With the rapid advancements in computer animation software, technology, and techniques, it can start to feel as if by the time we move into a career in animation, everything that we'd previously learned has become obsolete. New versions of software come complete with plugins that can, with a few clicks and tweaks, automatically do what we learned as a process of painstaking labor and careful steps. More powerful computers can produce images of such detail and complexity that they completely put to the pale things that we might have created just a short year before on lesser machines. So how do we keep up, without becoming as obsolete as last year's versions of software?

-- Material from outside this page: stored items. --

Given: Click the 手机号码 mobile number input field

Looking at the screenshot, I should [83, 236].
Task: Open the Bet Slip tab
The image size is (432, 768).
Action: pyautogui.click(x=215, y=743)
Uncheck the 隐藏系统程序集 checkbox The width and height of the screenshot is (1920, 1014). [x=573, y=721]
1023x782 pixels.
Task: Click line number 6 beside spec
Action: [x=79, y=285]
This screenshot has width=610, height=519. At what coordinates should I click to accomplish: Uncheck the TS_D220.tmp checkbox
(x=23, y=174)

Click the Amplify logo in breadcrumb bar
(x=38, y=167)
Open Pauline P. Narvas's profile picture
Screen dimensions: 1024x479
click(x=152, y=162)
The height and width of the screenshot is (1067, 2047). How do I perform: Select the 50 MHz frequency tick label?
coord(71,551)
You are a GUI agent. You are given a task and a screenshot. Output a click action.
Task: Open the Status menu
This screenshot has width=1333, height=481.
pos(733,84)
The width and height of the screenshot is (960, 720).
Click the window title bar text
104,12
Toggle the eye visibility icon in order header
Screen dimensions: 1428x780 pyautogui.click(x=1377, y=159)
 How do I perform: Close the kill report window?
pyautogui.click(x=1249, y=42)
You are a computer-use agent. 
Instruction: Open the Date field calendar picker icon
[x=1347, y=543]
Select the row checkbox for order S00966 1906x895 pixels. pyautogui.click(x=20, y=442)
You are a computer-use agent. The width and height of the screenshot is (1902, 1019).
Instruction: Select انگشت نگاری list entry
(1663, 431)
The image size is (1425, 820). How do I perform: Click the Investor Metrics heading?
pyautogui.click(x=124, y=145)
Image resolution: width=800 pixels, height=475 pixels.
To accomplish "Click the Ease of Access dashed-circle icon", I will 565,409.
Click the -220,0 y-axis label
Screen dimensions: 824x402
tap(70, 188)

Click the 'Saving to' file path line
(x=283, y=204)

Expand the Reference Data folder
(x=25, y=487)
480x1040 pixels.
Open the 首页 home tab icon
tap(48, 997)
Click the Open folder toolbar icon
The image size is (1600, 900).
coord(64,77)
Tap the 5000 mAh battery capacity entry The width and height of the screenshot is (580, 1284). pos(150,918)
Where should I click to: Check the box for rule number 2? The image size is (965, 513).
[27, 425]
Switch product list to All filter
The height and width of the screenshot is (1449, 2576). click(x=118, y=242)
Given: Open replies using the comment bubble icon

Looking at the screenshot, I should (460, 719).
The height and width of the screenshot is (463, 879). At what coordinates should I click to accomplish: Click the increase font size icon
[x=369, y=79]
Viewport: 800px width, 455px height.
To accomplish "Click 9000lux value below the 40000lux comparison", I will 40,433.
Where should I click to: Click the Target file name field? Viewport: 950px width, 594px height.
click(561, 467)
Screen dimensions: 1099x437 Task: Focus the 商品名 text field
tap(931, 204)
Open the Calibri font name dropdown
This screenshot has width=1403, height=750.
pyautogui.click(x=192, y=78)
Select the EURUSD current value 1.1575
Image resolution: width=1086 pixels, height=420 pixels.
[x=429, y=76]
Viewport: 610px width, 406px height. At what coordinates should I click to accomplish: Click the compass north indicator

The key is to never stop learning. It's easy to fall out of the loop, and become too focused on your current position to explore what's going on beyond the screen in front of you; you end up standing still, while the world of computer animation moves forward in leaps and bounds.
Do the research; read the latest press releases, download the software patches, learn how to use the new tools. Just because you're not in school anymore doesn't mean that the lessons are over. If you want to keep up, you have to be one step ahead: anticipate change, and be ready to adjust to it.
As you learn more, don't forget to apply that to your presentation pieces as well. Animation software is changing so rapidly that it's quite easy, now, for products of past years and past software versions to look "dated" because of the techniques applied. If you find that now you can produce something better, don't hesitate to revamp your demo reel; if you don't have time to create full-detailed animations to replace some of the older clips on your reel, then generate a few stills to print out and include in your portfolio.
That doesn't mean that you should throw out the good with the bad, though. Some things just can't be dated, and that could apply to many of your demo reel clips and portfolio pieces. Also, it's good to display a balance of the old with the new; while it's important to stay on top of new innovations in the industry, the foundations of computer animation are equally important, and employers look for both. Much of the "dirty work" behind the scenes of the final production is still done through careful, precise labor and technique rather than using any new plugins that generate cookie-cutter material at the push of a button; that's what makes productions stand out, when they attain a level of individuality that shows the work that went into them. Don't ever abandon the roots of your education, for they will always be the most useful part of your career.
It sounds like more work than it really is. In truth, just keeping one ear open will help to keep you informed enough to stay up to date. If anything, you can join in the latest water cooler gossip over Pixar's latest version of RenderMan, even if you're not quite finished learning how to use it.